** Start of Task material **

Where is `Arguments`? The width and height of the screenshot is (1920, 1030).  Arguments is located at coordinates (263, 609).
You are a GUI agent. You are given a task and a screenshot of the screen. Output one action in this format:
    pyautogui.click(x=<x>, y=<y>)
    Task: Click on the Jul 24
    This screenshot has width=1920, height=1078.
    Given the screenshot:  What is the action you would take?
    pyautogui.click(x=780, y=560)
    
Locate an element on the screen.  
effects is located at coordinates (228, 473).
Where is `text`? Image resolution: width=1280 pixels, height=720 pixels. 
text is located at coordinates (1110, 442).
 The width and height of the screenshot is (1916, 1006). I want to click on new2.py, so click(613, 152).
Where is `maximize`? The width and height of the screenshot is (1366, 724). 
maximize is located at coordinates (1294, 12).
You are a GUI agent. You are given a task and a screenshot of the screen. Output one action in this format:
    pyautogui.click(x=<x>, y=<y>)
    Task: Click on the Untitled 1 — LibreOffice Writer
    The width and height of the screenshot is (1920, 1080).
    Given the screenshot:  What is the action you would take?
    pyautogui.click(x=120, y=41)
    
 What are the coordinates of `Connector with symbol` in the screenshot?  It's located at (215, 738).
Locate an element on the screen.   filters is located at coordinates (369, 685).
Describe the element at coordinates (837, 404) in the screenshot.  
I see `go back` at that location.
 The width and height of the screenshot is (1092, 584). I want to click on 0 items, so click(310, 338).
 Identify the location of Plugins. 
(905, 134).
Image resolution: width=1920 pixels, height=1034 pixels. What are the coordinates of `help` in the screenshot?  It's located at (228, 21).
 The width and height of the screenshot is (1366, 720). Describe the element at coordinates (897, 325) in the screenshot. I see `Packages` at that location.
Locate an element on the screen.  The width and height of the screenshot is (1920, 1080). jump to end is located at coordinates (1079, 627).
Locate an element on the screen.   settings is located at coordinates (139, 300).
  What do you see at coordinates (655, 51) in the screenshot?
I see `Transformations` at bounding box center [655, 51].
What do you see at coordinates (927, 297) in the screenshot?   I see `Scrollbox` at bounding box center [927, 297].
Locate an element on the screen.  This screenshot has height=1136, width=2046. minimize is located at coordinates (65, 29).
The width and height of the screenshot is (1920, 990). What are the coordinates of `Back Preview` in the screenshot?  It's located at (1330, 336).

** End of Task material **

* Given problem: Reformat all of the data above as a numbered list, omitting any blank lines.

* Answer to this problem:
1. Where is `Arguments`? The width and height of the screenshot is (1920, 1030).  Arguments is located at coordinates (263, 609).
2. You are a GUI agent. You are given a task and a screenshot of the screen. Output one action in this format:
3.     pyautogui.click(x=<x>, y=<y>)
4.     Task: Click on the Jul 24
5.     This screenshot has width=1920, height=1078.
6.     Given the screenshot:  What is the action you would take?
7.     pyautogui.click(x=780, y=560)
8. Locate an element on the screen.  
9. effects is located at coordinates (228, 473).
10. Where is `text`? Image resolution: width=1280 pixels, height=720 pixels. 
11. text is located at coordinates (1110, 442).
12.  The width and height of the screenshot is (1916, 1006). I want to click on new2.py, so click(613, 152).
13. Where is `maximize`? The width and height of the screenshot is (1366, 724). 
14. maximize is located at coordinates (1294, 12).
15. You are a GUI agent. You are given a task and a screenshot of the screen. Output one action in this format:
16.     pyautogui.click(x=<x>, y=<y>)
17.     Task: Click on the Untitled 1 — LibreOffice Writer
18.     The width and height of the screenshot is (1920, 1080).
19.     Given the screenshot:  What is the action you would take?
20.     pyautogui.click(x=120, y=41)
21.  What are the coordinates of `Connector with symbol` in the screenshot?  It's located at (215, 738).
22. Locate an element on the screen.   filters is located at coordinates (369, 685).
23. Describe the element at coordinates (837, 404) in the screenshot.  
24. I see `go back` at that location.
25.  The width and height of the screenshot is (1092, 584). I want to click on 0 items, so click(310, 338).
26.  Identify the location of Plugins. 
27. (905, 134).
28. Image resolution: width=1920 pixels, height=1034 pixels. What are the coordinates of `help` in the screenshot?  It's located at (228, 21).
29.  The width and height of the screenshot is (1366, 720). Describe the element at coordinates (897, 325) in the screenshot. I see `Packages` at that location.
30. Locate an element on the screen.  The width and height of the screenshot is (1920, 1080). jump to end is located at coordinates (1079, 627).
31. Locate an element on the screen.   settings is located at coordinates (139, 300).
32.   What do you see at coordinates (655, 51) in the screenshot?
33. I see `Transformations` at bounding box center [655, 51].
34. What do you see at coordinates (927, 297) in the screenshot?   I see `Scrollbox` at bounding box center [927, 297].
35. Locate an element on the screen.  This screenshot has height=1136, width=2046. minimize is located at coordinates (65, 29).
36. The width and height of the screenshot is (1920, 990). What are the coordinates of `Back Preview` in the screenshot?  It's located at (1330, 336).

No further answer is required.